- Work instructions
**A)** In the news passage, what did Bardella restate his opposition to on the French television show "Le Grand Oral"?
**B)** Output the part of the news passage that opens with the words containing "In the past, National" and closes with "opposition to surrogacy.".
**C)** Render this sentence from the news passage in Spanish: "Abbottabad is best known in the west as the city where Osama bin Laden was found and killed by U.S. Forces in 2011."
--- Reading passage Enclosed Below ---
In the past, National Rally has campaigned strongly against LGBTQ rights, especially same-sex marriage, but they appear to have conceded that marriage equality is settled law.
While campaigning ahead of the EU elections, Bardella appeared on the French television show “Le Grand Oral”, where he reiterated his opposition to surrogacy.
Bardella also bitterly opposed Macron’s 2019 law which finally allowed lesbians to have access to in-vitro fertilization.
He told local television at the time, “There is no right to having children. Children have a right to have a father and a mother and this law creates children without fathers.”
National Rally’s opposition to same-sex parenting mirrors that of Italy’s far-right Prime Minister Giorgia Meloni, under whose watch the Italian government has stripped parental recognition from same-sex couples and imposed criminal penalties on Italians who conceive children via surrogacy.
The first week of the truncated election has taken a number of surprising turns. The mainstream right-wing party, the Republicans, has been in turmoil since its president announced his party would consider a coalition with the National Rally, which led party members to oust him and an embarrassing schism where he barricaded himself in the party headquarters and took over the party’s social media.
And in a bit of news that may be a little on-the-nose, the National Rally has nominated a man named Guillaume Bigot as their candidate in Belfort in northeastern France.
PAKISTAN

A Pakistani man was apparently committed to a mental hospital after he attempted to open a gay bar in Abbottabad, Pakistan, this month.
The man, whose identity has not been disclosed, had apparently hoped to open the country’s first gay bar in the city of 250,000 people, about 75 miles north of Islamabad.
Abbottabad is best known in the west as the city where Osama bin Laden was found and killed by U.S. Forces in 2011.
--- End of Enclosed Reading passage ---
--- Data extracts Enclosed Below ---
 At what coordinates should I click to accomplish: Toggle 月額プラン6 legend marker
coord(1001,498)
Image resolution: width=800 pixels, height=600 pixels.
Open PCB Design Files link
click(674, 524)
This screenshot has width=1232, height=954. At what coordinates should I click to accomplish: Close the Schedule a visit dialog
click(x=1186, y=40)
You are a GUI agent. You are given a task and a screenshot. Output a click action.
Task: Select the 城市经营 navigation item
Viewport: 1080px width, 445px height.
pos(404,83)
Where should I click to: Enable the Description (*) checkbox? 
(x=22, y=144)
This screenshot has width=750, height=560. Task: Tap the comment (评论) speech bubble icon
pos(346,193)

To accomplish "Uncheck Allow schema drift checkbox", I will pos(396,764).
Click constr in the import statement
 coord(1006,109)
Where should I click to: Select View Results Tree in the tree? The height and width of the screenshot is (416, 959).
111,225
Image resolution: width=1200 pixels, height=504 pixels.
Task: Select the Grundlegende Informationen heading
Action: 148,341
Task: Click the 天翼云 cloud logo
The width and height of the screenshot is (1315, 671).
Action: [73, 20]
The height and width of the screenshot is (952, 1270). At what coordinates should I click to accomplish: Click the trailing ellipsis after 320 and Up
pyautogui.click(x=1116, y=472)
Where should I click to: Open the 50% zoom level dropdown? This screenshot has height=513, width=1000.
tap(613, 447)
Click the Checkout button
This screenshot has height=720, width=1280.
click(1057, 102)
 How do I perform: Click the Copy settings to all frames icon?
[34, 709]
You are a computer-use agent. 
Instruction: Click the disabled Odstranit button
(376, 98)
--- End of Enclosed Data extracts ---
- Answers to each task
**A)** Surrogacy.

**B)**
In the past, National Rally has campaigned strongly against LGBTQ rights, especially same-sex marriage, but they appear to have conceded that marriage equality is settled law.
While campaigning ahead of the EU elections, Bardella appeared on the French television show “Le Grand Oral”, where he reiterated his opposition to surrogacy.

**C)** Abbottabad es más conocida en Occidente como la ciudad donde Osama bin Laden fue encontrado y abatido por las fuerzas estadounidenses en 2011.